MANKATO — Mankato homeowners should be spared a property tax increase in 2014 despite passage of a nearly $70 million bond referendum to construct new and expanded schools.
That’s because the general levy that funds operations at Mankato Area Public Schools is falling, Blue Earth County’s tax levy is holding steady, and the city of Mankato’s levy is expected to increase by 1 percent at the most when 2014 budgets are finalized next month.
The most dramatic property tax impacts — both upward and downward — come from the school district. The $69.5 million building plan, which will finance a new east-side middle school and renovations or expansions at several other schools, will require additional taxes for 20 years to pay off the bonds. For a $150,000 home, the increase will be $94 a year.
At the same time, the school’s regular levy of $17.43 million this year is dropping by $977,000 next year — a decrease of nearly 6 percent.
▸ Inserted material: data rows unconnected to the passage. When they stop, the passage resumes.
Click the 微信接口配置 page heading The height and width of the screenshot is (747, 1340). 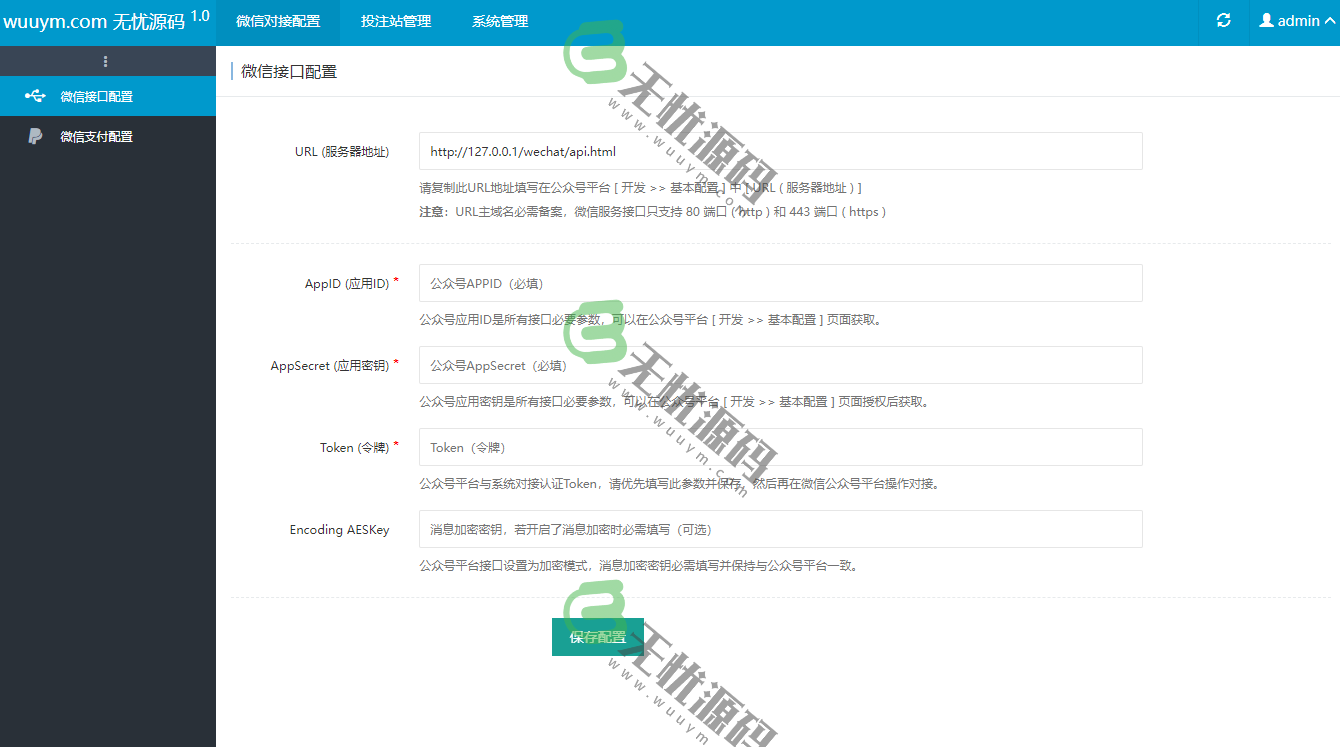(x=287, y=71)
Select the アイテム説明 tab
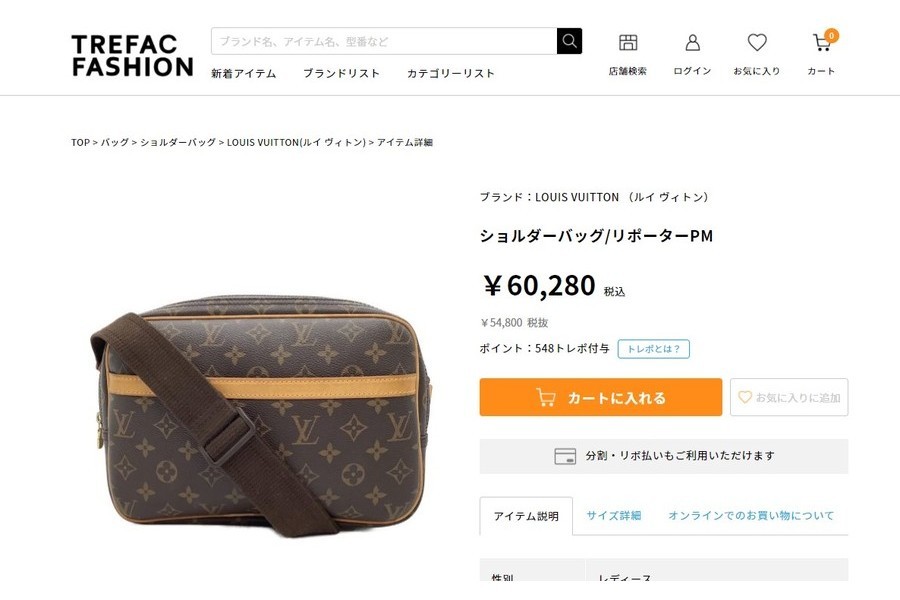The image size is (900, 600). tap(526, 516)
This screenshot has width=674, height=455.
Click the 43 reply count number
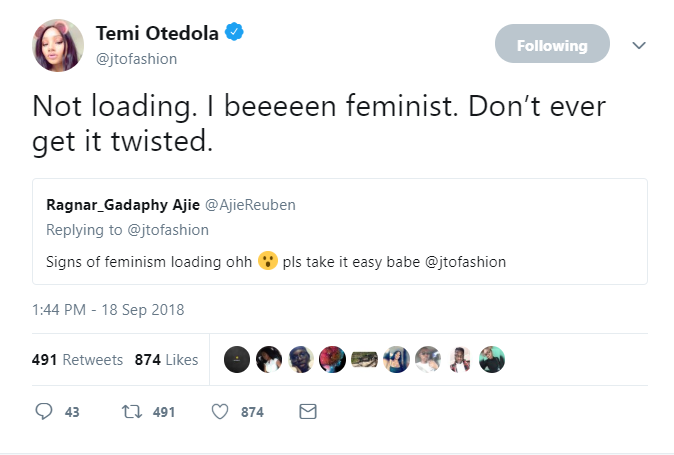coord(72,412)
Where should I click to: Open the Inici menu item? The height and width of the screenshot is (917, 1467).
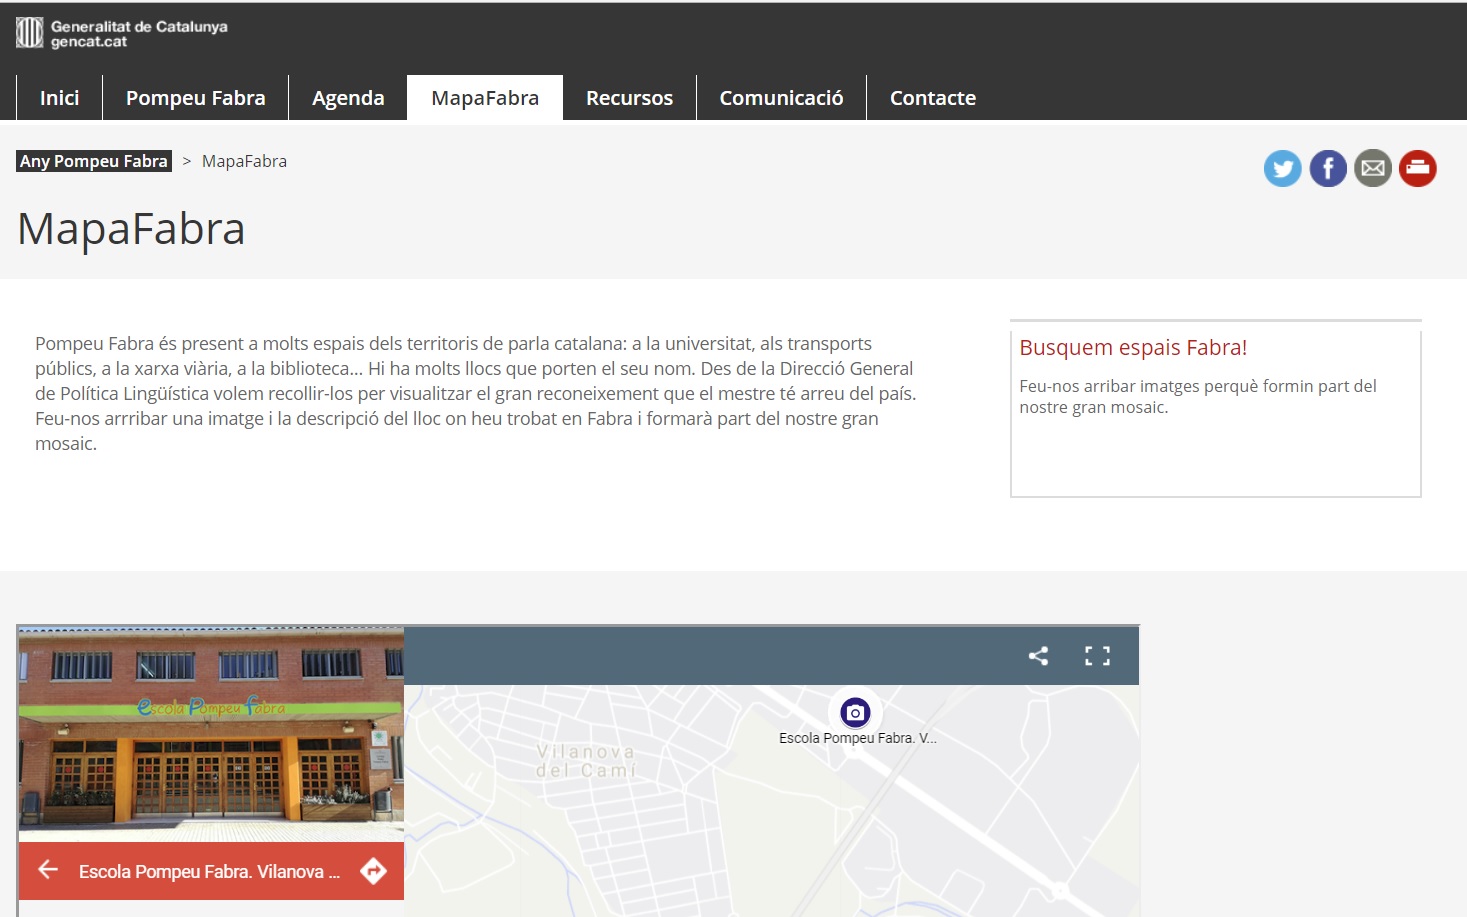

Additional state aid was a major factor in the falling levy, said Jerry Kolander, director of business affairs for the district.
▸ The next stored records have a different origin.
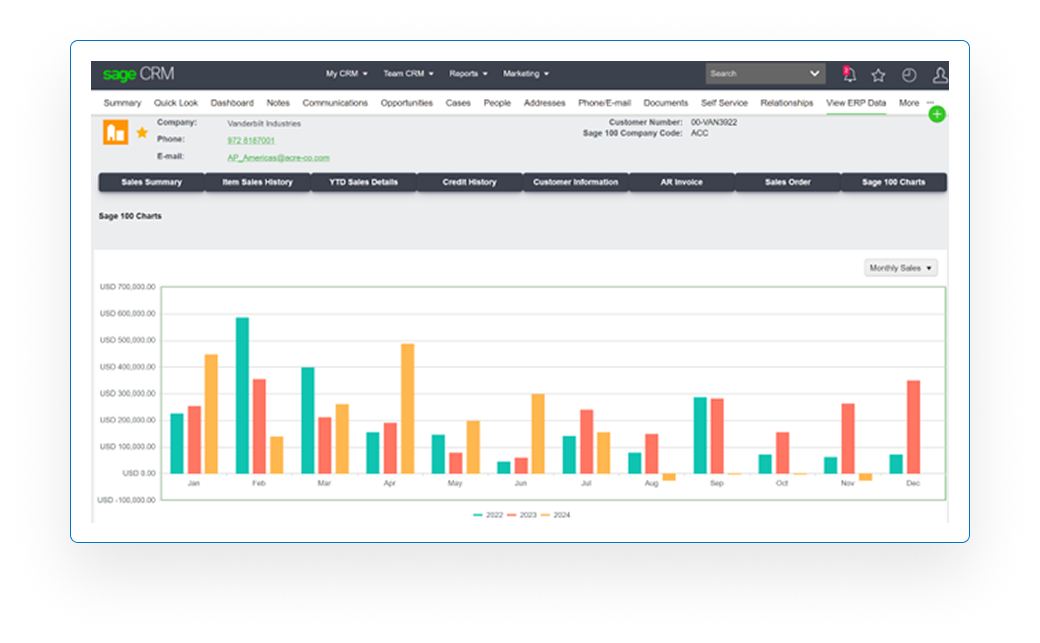1040x643 pixels.
Task: Click the AP_Americas email link
Action: [x=278, y=158]
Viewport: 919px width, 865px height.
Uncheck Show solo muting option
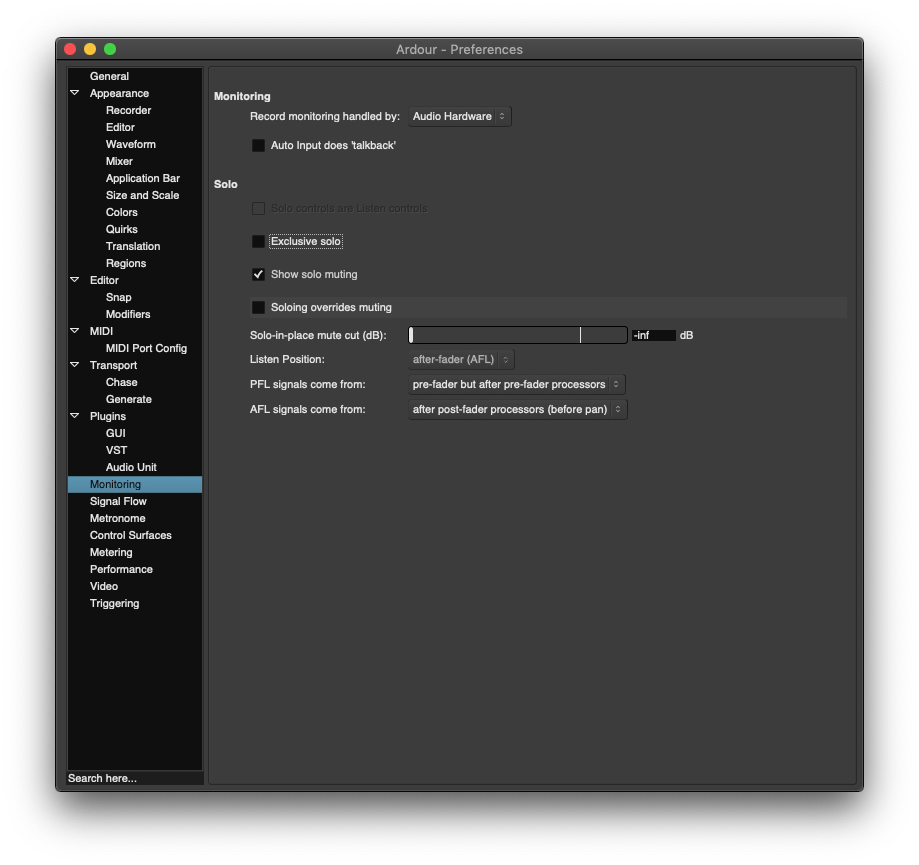(x=258, y=274)
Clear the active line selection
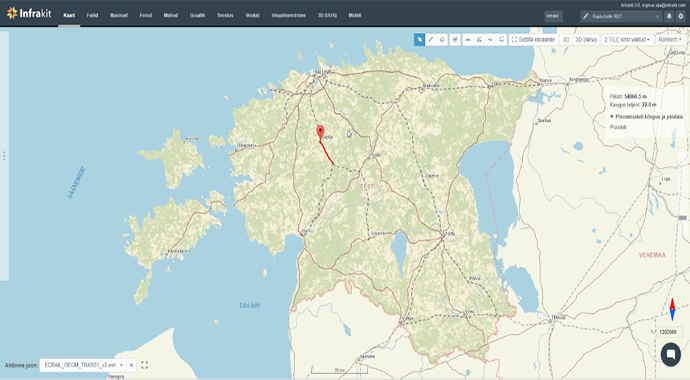The image size is (690, 380). [131, 365]
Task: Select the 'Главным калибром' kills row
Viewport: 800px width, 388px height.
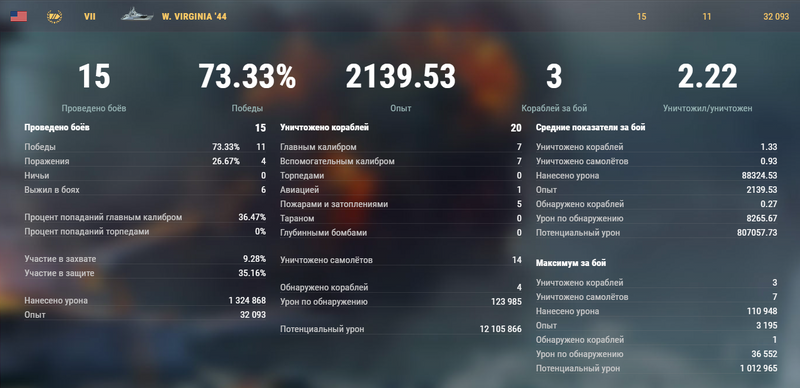Action: 401,147
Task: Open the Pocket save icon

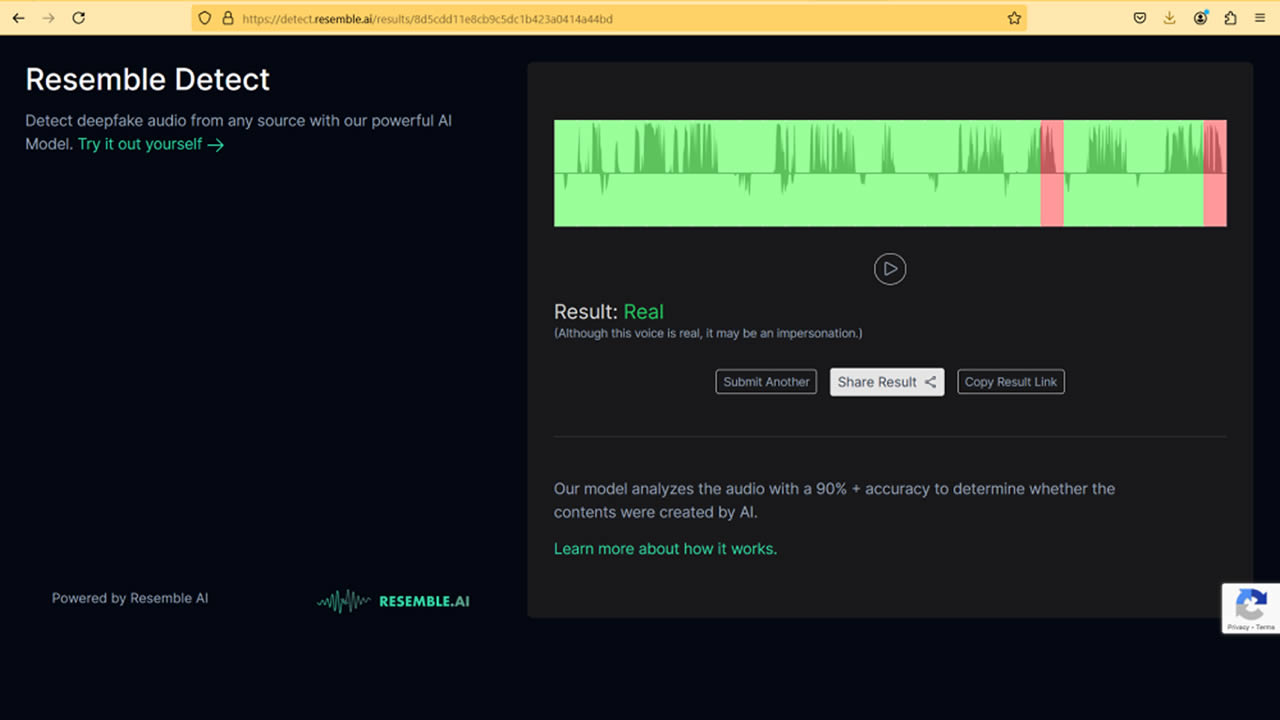Action: (x=1139, y=18)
The municipal portion of a homeowner’s property taxes should decline next year even though the overall tax collections by the city will rise. That’s because new construction and large increases in the valuations of some property types, notably apartment buildings, will shift some of the burden off existing residential property.
In addition, the Mankato City Council has decided to cut its preliminary levy increase of nearly 2.3 percent to about 1 percent, said City Manager Pat Hentges.
The city’s debt service levy will need to rise about $160,000 to cover money borrowed to finance public projects, such as improvements at All Seasons Arena and the Public Works Department’s move to the former state transportation facility on Victory Drive. That increase could be negated by cuts in the general fund levy, such as reducing by half a proposed 4 percent increase targeted at covering rising employee health care costs and persuading the All Seasons Arena board to use its reserve funds to cut the debt service costs of local governments that finance the arena’s debt.